Selected excerpt:
We clearly see that neighbourhoud can explain some of the daily price. But we also see that the effect is not as strong as we would see it in some US cities.

Additionally, we see that central districts like Centrum West are usually more highly priced than neighbourhods farther away. We will therefore engineer the distance-to-center vs daily price relation in a later section.

Adding the neighourhoud effects and even the k-nearest neighbors only increases R² to 0.5. What this implies is that neighbourhood and k-nearest can help explain a significant portion of the variance in price, but by far not most of it. In simple terms, our model is missing vital information, and this only makes sense: K-nearest are a better predictor for very densely populated housing price predictions since we can be assured that we will have very immediate neighbors with likely the same features.

However, our data set is not as dense, meaning that our k-nearest observations are quite far away, and that as a consequence, we could even switch between neighbourhouds. Additionally, we are missing the square feet size of each apartment, a core predictor for each pricing prediction.

One finding in support of this argument is that in a later section, our regression accuracy will only increase by 0.02 when changing our k from 5 to 10 in the k nearest neighbor function. This implies that surrounding listings do nearly nothing to explain the value of the listing itself.

Add average distance to k nearest neighbors (use spatstats package) nndist(listings, 5) spatstats OR say that changing k nearest from 5 to 20 doesn’t make a big difference in the model -> low spatial process -> more hedonic variables for prediction

Given the above observations, we therefore tried to come up with demographic and infrastructural feature engineering to improve the model.

(Dataset items)

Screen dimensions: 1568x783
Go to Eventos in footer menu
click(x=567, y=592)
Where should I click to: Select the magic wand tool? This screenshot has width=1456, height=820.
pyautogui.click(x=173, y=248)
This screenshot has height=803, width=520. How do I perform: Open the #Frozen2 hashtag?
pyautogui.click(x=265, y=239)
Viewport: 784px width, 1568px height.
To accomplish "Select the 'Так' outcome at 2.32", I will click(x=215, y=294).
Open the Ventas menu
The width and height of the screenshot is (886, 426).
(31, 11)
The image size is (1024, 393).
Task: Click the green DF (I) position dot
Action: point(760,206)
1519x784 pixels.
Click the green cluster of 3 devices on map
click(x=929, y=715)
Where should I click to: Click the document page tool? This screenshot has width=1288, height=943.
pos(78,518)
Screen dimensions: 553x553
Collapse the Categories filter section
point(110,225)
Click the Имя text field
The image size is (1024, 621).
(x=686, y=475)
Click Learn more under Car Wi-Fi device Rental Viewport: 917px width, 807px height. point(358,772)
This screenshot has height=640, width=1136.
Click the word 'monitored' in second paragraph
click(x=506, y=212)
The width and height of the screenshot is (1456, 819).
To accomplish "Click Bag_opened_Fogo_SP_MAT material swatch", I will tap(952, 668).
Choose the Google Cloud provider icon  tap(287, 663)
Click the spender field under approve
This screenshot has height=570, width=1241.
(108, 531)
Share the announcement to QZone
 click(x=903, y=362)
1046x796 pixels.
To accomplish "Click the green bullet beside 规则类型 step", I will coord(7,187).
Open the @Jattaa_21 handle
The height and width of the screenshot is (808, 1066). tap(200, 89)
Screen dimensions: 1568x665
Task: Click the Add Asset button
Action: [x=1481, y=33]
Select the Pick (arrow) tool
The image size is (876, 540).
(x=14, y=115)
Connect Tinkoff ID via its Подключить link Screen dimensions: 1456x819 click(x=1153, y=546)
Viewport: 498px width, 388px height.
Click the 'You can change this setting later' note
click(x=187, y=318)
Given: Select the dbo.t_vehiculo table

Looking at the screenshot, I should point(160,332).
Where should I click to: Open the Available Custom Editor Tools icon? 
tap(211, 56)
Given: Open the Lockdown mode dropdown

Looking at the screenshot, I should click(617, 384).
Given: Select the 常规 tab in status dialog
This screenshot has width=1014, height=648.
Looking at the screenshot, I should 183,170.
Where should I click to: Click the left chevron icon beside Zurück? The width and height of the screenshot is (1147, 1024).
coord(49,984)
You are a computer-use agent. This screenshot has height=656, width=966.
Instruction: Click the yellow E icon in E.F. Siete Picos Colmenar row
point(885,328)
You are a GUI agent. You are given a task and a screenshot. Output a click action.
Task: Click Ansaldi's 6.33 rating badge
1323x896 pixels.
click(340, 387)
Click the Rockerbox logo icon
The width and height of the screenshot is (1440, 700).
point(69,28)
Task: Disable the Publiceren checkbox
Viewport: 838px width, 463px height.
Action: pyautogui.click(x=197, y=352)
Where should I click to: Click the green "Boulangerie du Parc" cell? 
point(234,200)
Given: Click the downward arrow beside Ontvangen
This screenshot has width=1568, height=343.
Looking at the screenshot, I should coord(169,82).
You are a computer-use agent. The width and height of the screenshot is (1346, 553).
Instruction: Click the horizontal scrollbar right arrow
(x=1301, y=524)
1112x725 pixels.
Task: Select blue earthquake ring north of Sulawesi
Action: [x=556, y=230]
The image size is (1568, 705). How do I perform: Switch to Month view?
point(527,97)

Given instruction: Return the full passage on neighborhood effects and daily listing prices word for word.

Exercise solution:
We clearly see that neighbourhoud can explain some of the daily price. But we also see that the effect is not as strong as we would see it in some US cities.

Additionally, we see that central districts like Centrum West are usually more highly priced than neighbourhods farther away. We will therefore engineer the distance-to-center vs daily price relation in a later section.

Adding the neighourhoud effects and even the k-nearest neighbors only increases R² to 0.5. What this implies is that neighbourhood and k-nearest can help explain a significant portion of the variance in price, but by far not most of it. In simple terms, our model is missing vital information, and this only makes sense: K-nearest are a better predictor for very densely populated housing price predictions since we can be assured that we will have very immediate neighbors with likely the same features.

However, our data set is not as dense, meaning that our k-nearest observations are quite far away, and that as a consequence, we could even switch between neighbourhouds. Additionally, we are missing the square feet size of each apartment, a core predictor for each pricing prediction.

One finding in support of this argument is that in a later section, our regression accuracy will only increase by 0.02 when changing our k from 5 to 10 in the k nearest neighbor function. This implies that surrounding listings do nearly nothing to explain the value of the listing itself.

Add average distance to k nearest neighbors (use spatstats package) nndist(listings, 5) spatstats OR say that changing k nearest from 5 to 20 doesn’t make a big difference in the model -> low spatial process -> more hedonic variables for prediction

Given the above observations, we therefore tried to come up with demographic and infrastructural feature engineering to improve the model.